Okechukwu Unegbu, first vice president, Certified
Pension Institute of Nigeria, told Business Day that there is no doubt
pension funds are in jeopardy as the global financial ‘virus’ has
spread to many parts of the world. He advised that government should
step up efforts to stem it, otherwise pensioners would lose money. In
the same breath, Unegbu expressed confidence in the current pension
plan, which he said would hedge pensioners against total loss.
But
in the event that Ahmad’s projection comes to pass, then the registered
3,353,522 workers: 1,323,569 or 40 percent from the public sector;
852,429 or 25 percent from the state governments and 1,177,524 or 39
percent from the private sector, will definitely shrink.
Ahmad, who
said this last week when he appeared before the House committee on
pensions, noted that the lingering global financial crisis may affect
employees’ contribution to the scheme as there was the possibility of
reduction in returns and performance on pension fund investment.

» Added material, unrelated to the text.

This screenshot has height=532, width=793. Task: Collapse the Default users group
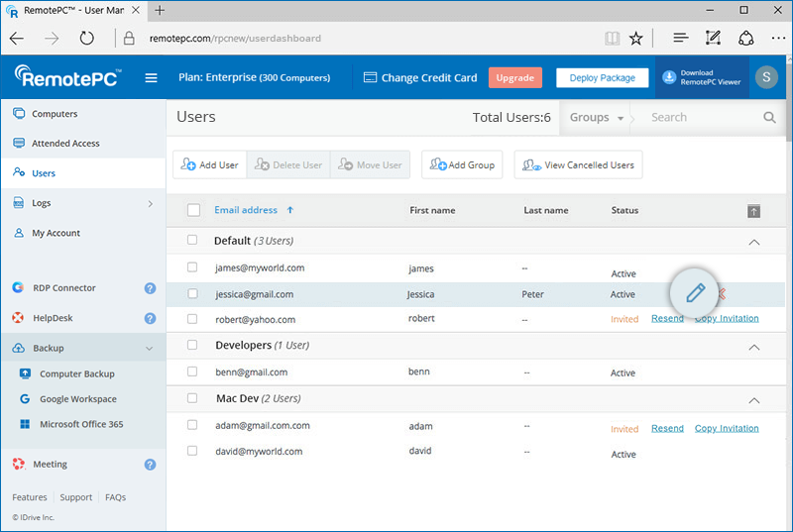753,242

Currently, total pension fund stands at N1.6 trillion.
Similarly, he
explained that N242.22 billion or 24.28 percent has been invested in
ordinary shares; N2.204 billion or 0.22 percent in foreign ordinary
shares; N336.39 billion or 33.72 percent in Federal Government
securities and N11.837 billion or 1.19 percent in corporate debt
securities. Moreover, the sum of N12.223 billion has been invested in
Open/Close-end funds; N70.525 billion or seven percent in real estate,
while N48.656 or 4.88 percent has been ploughed into other sectors.
He
added that the investment regulation permits the commission to invest
100 percent of the fund into Federal Government securities and a
maximum of five percent of the pension fund assets in state government
securities.
Before now, pensioners and members of the Certified
Pension Institute of Nigeria (CPIN) had expressed concern regarding the
security of the pension funds. For instance, at the CPIN National
Workshop on “Embracing New Pension System: Benefits and Issues,” Onegbu
called for an appraisal of the implications of the financial meltdown
on the pension funds.
“The pension fund administrators invested some
of the pension monies in the capital market. With the meltdown, we
should be able to define the security of pensioners’ funds so we don’t
drift into days when pensioners were owed,” he said.
On her own
part, Tonia Smart, representative of Centre Point Investment, advised
Pension Fund Administrators (PFAs) not to get panicky over the
financial crisis. She called for huge investments in blue chip
companies now that the market is down so that when it looks up, they
will reap more.
For good measure, Smart suggested that PENCOM should
publicise the major aspects of Pension Act 2004 and the requirements
involved in the processing of benefits to both employees and employers.